## Begin

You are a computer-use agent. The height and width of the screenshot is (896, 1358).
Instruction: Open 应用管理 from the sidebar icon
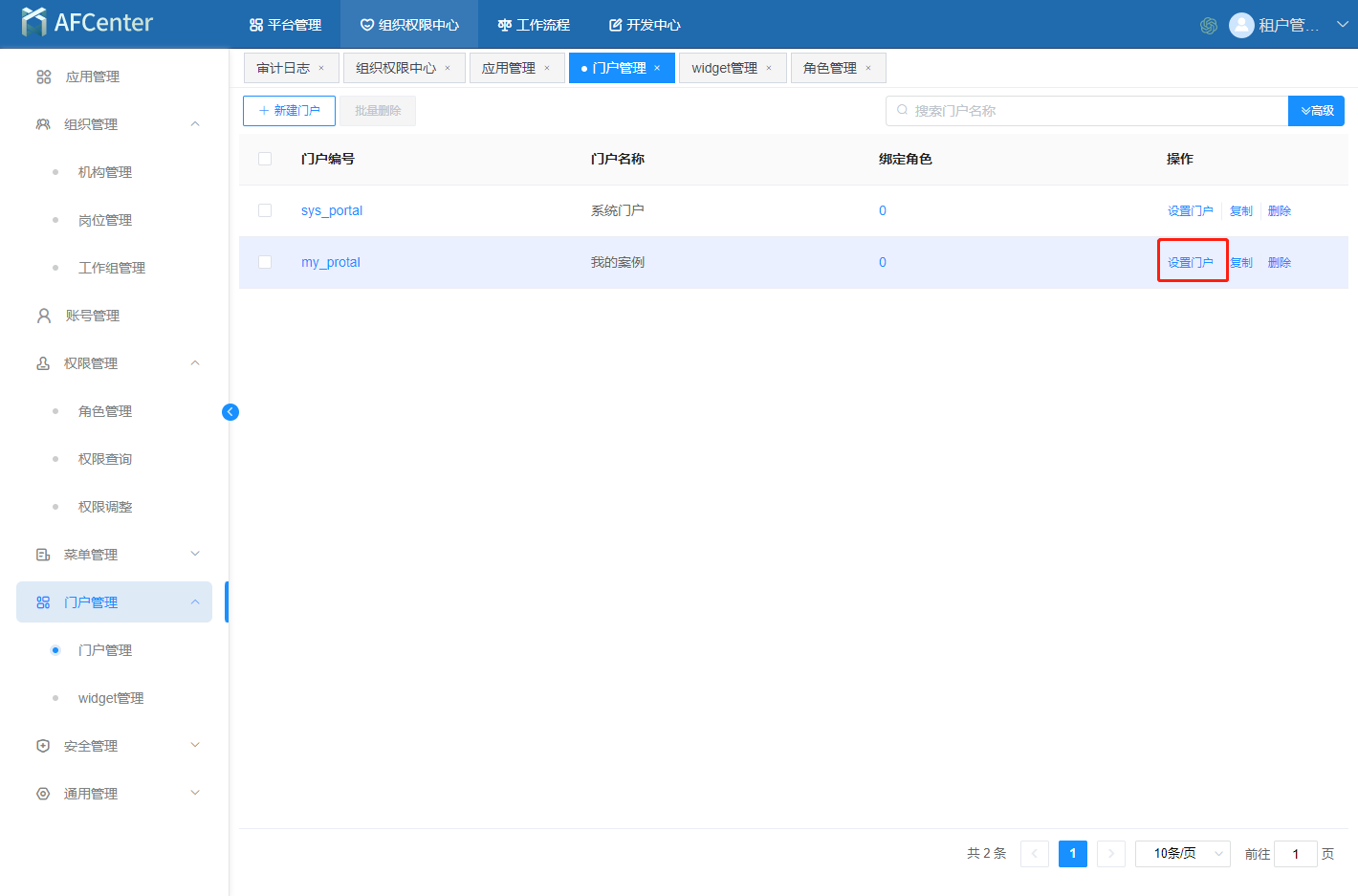[x=44, y=76]
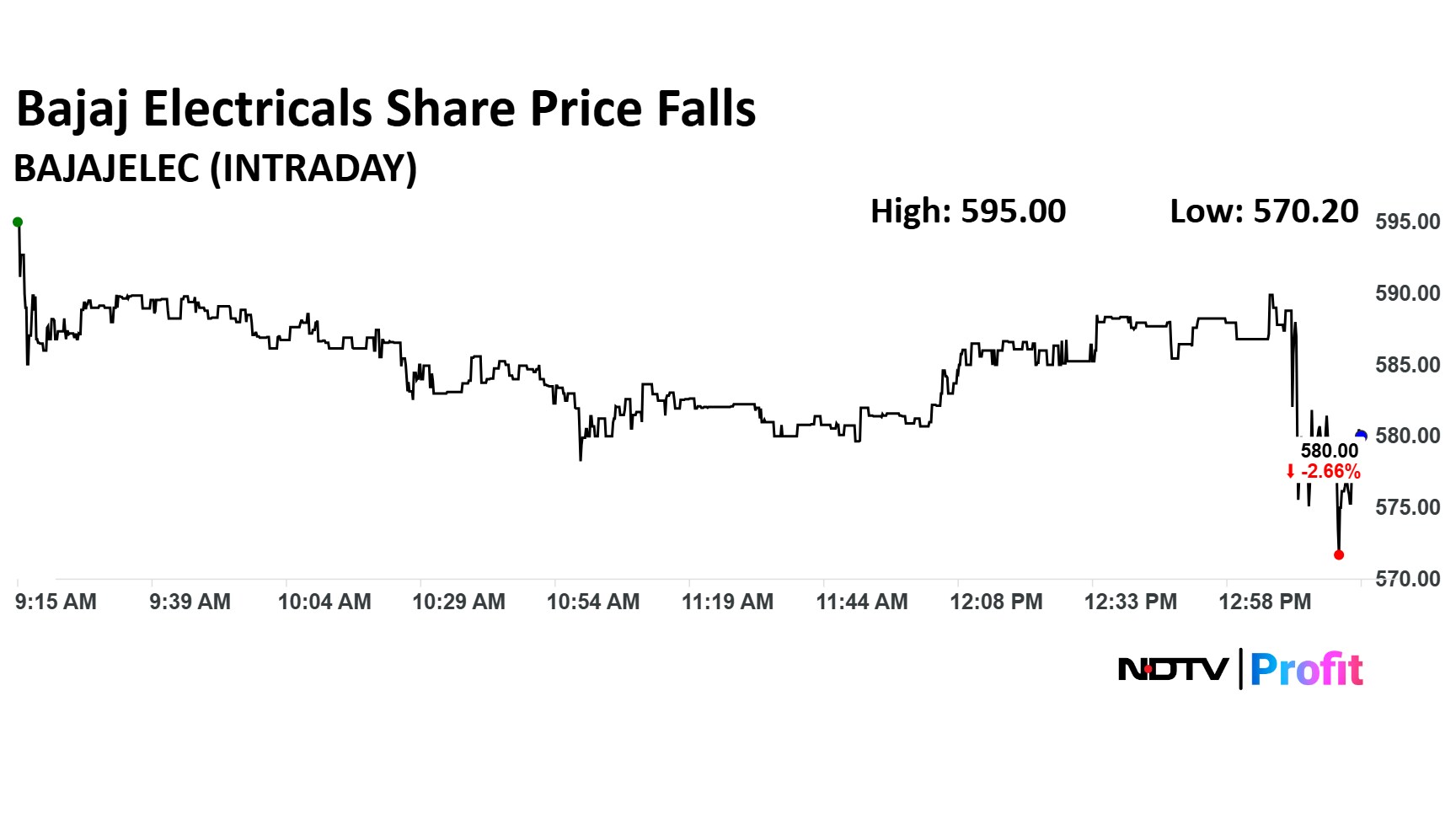Click the red low-point marker dot
This screenshot has width=1456, height=819.
[x=1339, y=554]
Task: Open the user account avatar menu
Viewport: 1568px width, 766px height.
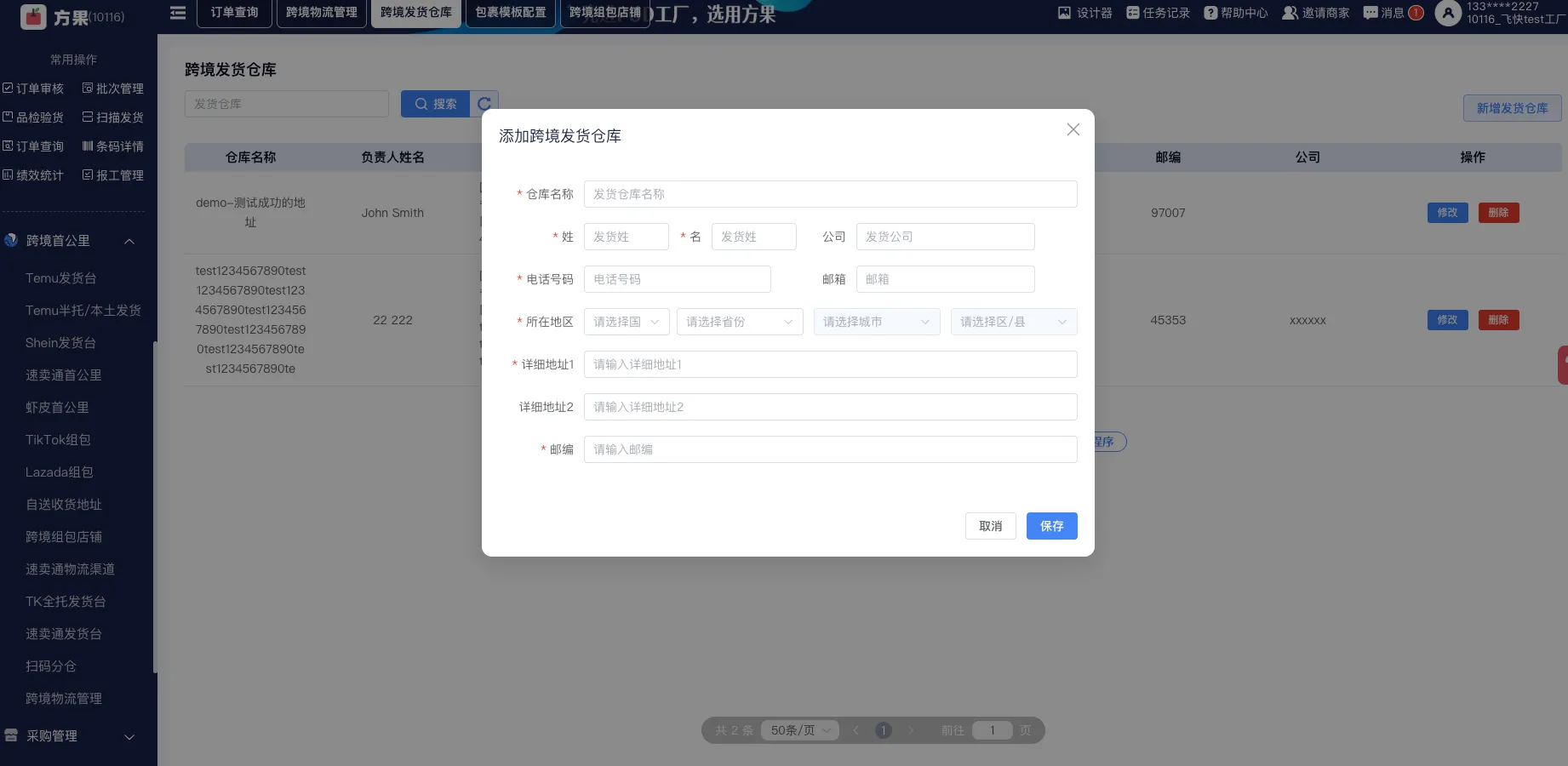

## End

> [Request] Reproduce the listing with "Open" swapped for "Launch" and every other line left unchanged, omitting the pictures.

> [Output]
You are a computer-use agent. The height and width of the screenshot is (896, 1358).
Instruction: Launch 应用管理 from the sidebar icon
[x=44, y=76]
Click the red low-point marker dot
This screenshot has width=1456, height=819.
[x=1339, y=554]
Task: Launch the user account avatar menu
Viewport: 1568px width, 766px height.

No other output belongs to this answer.